- **THE REQUEST**
Gather every line of the listing below that contains the string "blue".

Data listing
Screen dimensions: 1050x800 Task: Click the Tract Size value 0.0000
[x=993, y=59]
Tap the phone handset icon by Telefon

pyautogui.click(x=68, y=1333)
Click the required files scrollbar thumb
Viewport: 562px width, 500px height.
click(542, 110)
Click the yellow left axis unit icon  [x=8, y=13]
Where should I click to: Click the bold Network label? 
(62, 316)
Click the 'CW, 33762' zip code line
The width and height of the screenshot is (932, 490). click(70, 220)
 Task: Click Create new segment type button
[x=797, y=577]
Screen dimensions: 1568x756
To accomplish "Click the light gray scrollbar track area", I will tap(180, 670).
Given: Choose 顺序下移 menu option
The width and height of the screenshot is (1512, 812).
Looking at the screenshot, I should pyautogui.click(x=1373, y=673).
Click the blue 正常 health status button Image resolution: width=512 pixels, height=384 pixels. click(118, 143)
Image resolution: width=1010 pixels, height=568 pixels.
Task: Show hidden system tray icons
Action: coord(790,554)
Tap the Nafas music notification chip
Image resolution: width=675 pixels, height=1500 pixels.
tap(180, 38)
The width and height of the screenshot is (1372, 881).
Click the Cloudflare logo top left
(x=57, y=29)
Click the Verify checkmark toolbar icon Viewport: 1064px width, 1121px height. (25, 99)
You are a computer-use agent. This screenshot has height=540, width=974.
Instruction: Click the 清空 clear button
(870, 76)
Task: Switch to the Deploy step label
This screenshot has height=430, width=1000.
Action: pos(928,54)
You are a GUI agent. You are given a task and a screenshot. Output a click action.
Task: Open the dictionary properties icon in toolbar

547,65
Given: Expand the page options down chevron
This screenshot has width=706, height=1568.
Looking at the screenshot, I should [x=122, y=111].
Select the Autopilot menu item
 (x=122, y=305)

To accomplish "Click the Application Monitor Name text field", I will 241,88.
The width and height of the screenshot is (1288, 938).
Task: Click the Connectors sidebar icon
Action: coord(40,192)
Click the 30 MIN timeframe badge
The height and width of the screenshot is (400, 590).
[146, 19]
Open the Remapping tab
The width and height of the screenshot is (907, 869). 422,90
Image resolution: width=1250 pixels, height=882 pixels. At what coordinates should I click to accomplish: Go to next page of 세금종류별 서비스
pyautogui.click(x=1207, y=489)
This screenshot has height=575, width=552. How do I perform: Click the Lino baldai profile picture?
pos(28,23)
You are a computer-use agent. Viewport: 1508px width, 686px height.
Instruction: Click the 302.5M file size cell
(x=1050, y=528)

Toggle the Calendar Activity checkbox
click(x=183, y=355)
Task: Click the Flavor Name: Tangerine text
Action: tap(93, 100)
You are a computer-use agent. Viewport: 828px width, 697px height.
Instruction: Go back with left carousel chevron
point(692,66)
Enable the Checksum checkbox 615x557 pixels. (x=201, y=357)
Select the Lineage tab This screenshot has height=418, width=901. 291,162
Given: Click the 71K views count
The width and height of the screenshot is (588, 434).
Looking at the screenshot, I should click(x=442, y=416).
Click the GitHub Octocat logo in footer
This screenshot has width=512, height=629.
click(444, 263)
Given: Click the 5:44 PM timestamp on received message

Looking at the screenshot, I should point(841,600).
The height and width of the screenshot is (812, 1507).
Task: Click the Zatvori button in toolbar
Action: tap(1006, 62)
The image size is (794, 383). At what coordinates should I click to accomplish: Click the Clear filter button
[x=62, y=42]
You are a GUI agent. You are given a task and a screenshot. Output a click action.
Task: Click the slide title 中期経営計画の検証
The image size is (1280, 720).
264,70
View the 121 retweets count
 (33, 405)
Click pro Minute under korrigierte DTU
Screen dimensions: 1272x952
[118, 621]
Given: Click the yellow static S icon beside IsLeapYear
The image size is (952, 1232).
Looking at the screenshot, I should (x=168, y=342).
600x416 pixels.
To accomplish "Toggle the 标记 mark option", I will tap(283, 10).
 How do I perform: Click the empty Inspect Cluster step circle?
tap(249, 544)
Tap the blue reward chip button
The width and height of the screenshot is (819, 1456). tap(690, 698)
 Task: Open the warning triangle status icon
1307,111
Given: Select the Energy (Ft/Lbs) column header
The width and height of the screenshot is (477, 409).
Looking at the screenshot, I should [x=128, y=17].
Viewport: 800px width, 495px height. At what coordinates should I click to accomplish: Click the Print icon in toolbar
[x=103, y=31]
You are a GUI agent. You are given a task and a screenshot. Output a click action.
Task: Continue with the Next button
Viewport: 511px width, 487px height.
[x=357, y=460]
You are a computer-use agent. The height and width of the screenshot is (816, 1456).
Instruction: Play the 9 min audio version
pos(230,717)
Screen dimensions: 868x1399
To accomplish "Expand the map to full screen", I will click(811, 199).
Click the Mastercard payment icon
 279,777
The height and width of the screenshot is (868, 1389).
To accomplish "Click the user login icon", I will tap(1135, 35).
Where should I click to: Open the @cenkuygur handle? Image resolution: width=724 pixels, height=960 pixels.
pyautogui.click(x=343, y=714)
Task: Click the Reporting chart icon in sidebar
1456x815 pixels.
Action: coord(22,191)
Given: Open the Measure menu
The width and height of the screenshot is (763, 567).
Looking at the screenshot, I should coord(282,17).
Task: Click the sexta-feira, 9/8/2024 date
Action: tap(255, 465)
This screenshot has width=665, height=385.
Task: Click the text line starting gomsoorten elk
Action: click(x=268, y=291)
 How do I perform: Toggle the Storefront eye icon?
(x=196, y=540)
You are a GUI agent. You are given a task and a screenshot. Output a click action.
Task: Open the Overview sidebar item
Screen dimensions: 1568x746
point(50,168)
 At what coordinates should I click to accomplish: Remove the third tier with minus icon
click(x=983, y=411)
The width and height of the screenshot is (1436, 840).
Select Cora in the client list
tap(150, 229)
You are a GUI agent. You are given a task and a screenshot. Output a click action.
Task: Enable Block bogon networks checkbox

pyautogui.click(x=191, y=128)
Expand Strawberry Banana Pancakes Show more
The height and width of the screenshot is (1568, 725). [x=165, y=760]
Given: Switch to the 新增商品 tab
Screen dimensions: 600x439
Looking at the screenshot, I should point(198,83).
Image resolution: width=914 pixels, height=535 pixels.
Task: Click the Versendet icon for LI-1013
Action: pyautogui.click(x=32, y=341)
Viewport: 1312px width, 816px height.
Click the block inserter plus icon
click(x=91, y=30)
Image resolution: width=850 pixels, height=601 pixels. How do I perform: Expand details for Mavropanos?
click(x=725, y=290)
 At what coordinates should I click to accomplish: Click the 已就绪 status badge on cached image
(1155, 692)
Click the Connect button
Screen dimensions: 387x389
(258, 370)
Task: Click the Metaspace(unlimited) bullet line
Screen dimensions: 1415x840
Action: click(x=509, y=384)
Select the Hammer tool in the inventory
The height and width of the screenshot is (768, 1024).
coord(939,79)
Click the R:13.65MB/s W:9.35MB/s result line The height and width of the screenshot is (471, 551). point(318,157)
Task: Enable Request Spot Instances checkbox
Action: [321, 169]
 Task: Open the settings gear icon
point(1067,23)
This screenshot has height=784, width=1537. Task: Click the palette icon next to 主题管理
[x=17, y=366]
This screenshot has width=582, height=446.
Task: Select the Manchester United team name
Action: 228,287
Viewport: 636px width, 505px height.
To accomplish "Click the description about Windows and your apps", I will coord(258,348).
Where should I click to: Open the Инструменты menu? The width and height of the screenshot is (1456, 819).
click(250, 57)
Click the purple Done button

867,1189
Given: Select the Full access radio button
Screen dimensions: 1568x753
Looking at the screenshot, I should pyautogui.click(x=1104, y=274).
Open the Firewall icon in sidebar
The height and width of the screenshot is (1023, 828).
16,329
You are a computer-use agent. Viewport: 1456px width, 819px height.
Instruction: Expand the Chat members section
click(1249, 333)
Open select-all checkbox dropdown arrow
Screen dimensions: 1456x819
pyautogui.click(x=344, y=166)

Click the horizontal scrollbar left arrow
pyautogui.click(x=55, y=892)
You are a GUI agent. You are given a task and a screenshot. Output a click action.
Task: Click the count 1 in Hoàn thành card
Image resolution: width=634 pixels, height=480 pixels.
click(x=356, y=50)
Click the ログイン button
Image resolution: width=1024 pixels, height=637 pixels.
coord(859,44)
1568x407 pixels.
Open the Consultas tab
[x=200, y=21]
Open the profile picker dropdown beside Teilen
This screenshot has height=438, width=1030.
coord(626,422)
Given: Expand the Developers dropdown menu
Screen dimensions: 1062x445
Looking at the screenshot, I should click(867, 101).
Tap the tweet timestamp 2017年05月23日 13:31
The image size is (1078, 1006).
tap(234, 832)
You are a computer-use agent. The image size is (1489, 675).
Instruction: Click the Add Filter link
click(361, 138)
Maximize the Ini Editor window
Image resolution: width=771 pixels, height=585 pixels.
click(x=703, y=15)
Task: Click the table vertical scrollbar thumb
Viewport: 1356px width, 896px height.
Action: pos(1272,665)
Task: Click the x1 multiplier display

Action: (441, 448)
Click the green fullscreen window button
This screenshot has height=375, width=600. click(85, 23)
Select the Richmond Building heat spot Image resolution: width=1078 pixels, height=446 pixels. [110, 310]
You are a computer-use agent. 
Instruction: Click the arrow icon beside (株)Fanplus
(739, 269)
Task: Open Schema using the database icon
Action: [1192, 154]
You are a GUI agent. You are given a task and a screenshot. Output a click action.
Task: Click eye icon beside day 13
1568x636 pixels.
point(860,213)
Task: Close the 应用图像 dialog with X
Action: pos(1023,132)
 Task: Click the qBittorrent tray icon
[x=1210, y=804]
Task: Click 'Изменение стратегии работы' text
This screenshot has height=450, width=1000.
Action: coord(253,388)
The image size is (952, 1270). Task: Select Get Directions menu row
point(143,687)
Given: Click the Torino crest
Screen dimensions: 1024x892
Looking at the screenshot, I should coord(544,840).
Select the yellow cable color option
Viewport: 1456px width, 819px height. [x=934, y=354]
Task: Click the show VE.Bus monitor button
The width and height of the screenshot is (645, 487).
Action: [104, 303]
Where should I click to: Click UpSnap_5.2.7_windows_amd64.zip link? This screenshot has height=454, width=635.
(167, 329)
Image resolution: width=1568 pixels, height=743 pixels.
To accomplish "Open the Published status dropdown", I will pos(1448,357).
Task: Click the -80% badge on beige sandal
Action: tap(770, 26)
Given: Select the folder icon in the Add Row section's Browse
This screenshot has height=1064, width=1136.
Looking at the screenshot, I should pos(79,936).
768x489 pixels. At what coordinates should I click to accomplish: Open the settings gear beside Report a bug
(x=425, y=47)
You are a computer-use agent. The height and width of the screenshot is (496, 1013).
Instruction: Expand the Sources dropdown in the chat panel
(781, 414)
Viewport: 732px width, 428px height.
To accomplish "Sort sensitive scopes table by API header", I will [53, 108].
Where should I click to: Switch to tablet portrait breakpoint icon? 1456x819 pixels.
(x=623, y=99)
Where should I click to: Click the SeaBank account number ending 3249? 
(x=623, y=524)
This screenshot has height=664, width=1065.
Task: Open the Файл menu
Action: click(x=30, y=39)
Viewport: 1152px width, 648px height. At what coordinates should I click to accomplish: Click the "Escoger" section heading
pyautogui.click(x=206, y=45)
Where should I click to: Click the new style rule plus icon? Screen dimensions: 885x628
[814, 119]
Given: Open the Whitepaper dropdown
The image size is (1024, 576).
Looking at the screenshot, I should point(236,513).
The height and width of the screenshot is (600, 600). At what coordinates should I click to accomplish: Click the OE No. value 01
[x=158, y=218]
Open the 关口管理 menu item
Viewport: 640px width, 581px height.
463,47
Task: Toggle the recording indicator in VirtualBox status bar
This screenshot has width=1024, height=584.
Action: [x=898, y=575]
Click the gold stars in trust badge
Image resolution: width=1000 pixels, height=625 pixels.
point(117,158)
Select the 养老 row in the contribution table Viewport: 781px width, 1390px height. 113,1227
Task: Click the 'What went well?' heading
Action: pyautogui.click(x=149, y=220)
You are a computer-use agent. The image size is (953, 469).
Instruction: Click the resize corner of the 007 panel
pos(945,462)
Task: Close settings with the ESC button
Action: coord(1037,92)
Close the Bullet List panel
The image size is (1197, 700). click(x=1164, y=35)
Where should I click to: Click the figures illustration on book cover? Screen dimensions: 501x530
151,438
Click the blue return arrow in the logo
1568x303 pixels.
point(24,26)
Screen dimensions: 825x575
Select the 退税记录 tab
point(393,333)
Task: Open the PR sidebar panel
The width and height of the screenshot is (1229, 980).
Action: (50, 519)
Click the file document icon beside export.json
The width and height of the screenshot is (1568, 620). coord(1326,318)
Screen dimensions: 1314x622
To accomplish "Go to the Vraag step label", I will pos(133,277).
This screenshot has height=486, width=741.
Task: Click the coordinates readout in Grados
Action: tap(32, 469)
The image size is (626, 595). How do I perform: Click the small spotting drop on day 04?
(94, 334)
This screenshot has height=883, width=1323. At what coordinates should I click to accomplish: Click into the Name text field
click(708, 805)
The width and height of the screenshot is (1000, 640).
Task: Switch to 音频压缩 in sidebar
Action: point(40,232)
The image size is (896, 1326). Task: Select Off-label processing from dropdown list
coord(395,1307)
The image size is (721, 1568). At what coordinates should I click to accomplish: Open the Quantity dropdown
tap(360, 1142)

- **CORRECT RESPONSE**
Click the blue 正常 health status button Image resolution: width=512 pixels, height=384 pixels. click(118, 143)
Tap the blue reward chip button
Click the blue return arrow in the logo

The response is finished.